:: Information shown ::
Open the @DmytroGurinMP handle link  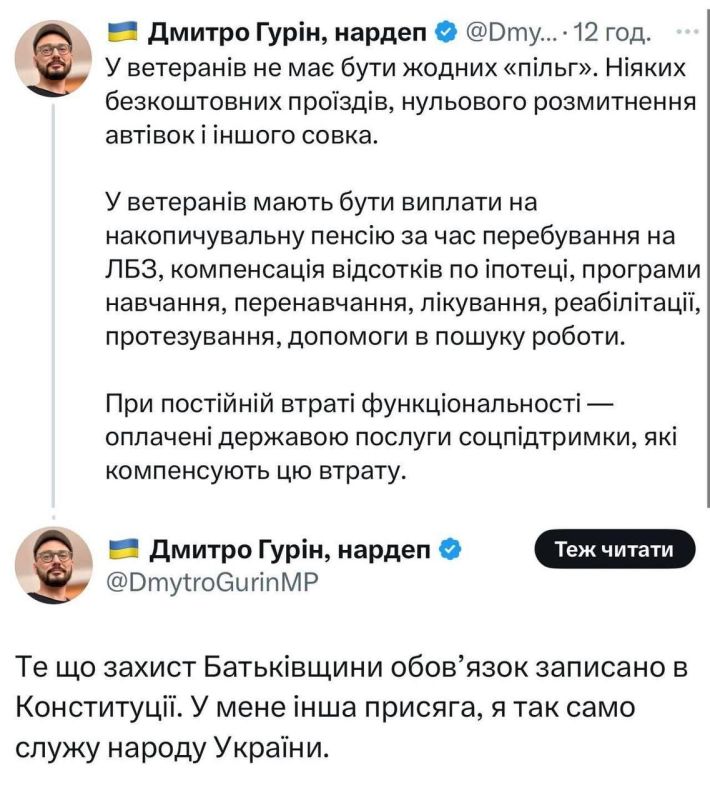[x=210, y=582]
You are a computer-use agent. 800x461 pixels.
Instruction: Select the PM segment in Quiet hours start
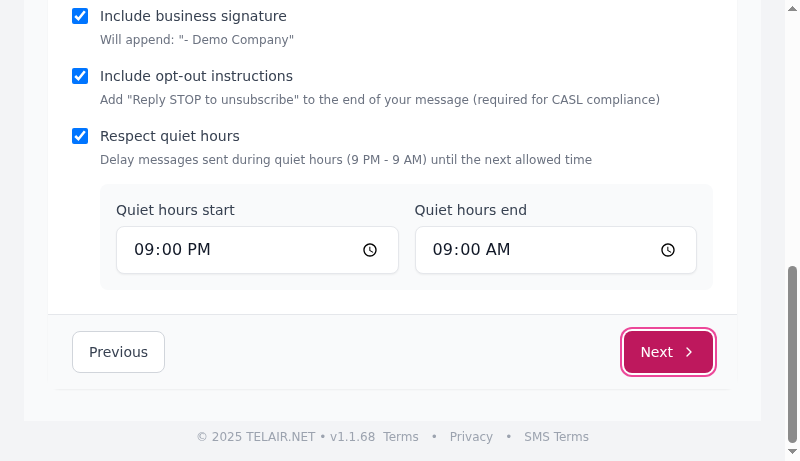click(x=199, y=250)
:::
:: Information shown ::
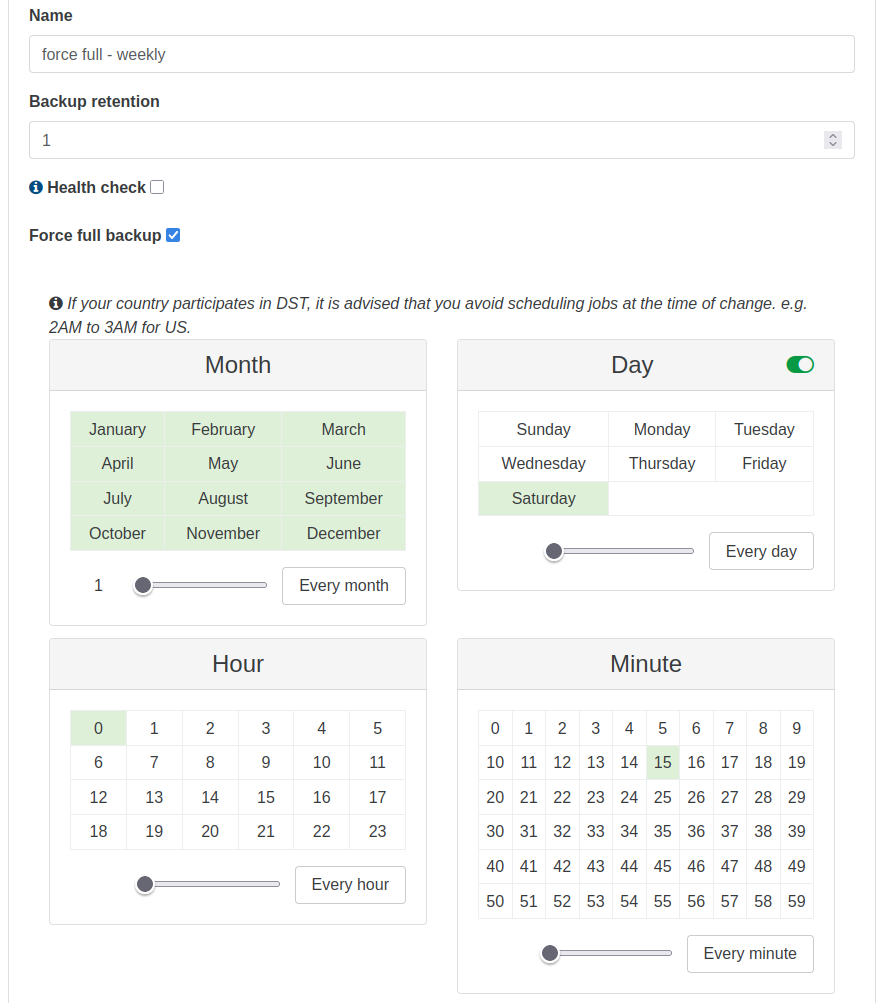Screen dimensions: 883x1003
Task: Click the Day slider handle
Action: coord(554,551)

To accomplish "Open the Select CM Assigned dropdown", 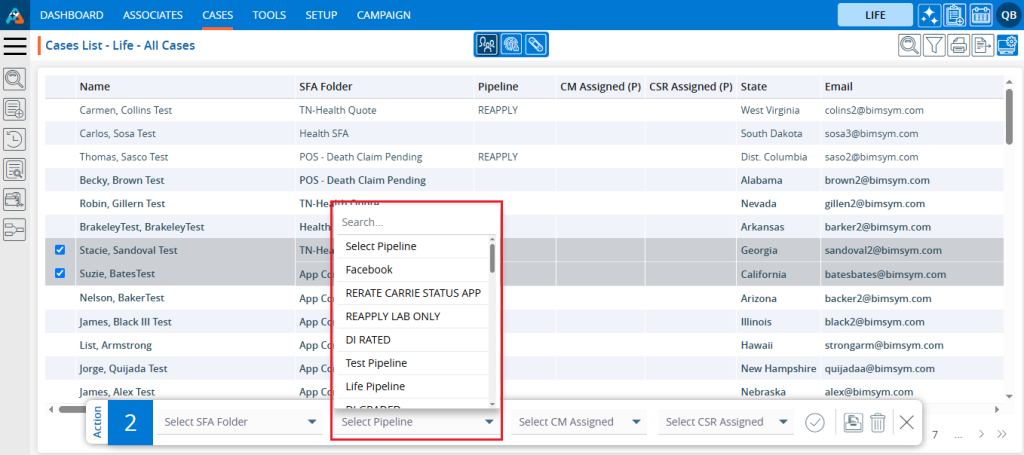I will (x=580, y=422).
:::
:: Information shown ::
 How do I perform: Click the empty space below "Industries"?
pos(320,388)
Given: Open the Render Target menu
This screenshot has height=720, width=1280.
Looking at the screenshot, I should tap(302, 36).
:::
### Requirements
Please reproduce the items starting at the line containing "You are a computer-use agent. 800x461 pixels." and ending at the line containing "click(x=199, y=250)", with "Quiet hours start" changed to "Quiet hours end" and nothing else altered. Omit the pictures from your answer.

### Output
You are a computer-use agent. 800x461 pixels.
Instruction: Select the PM segment in Quiet hours end
click(x=199, y=250)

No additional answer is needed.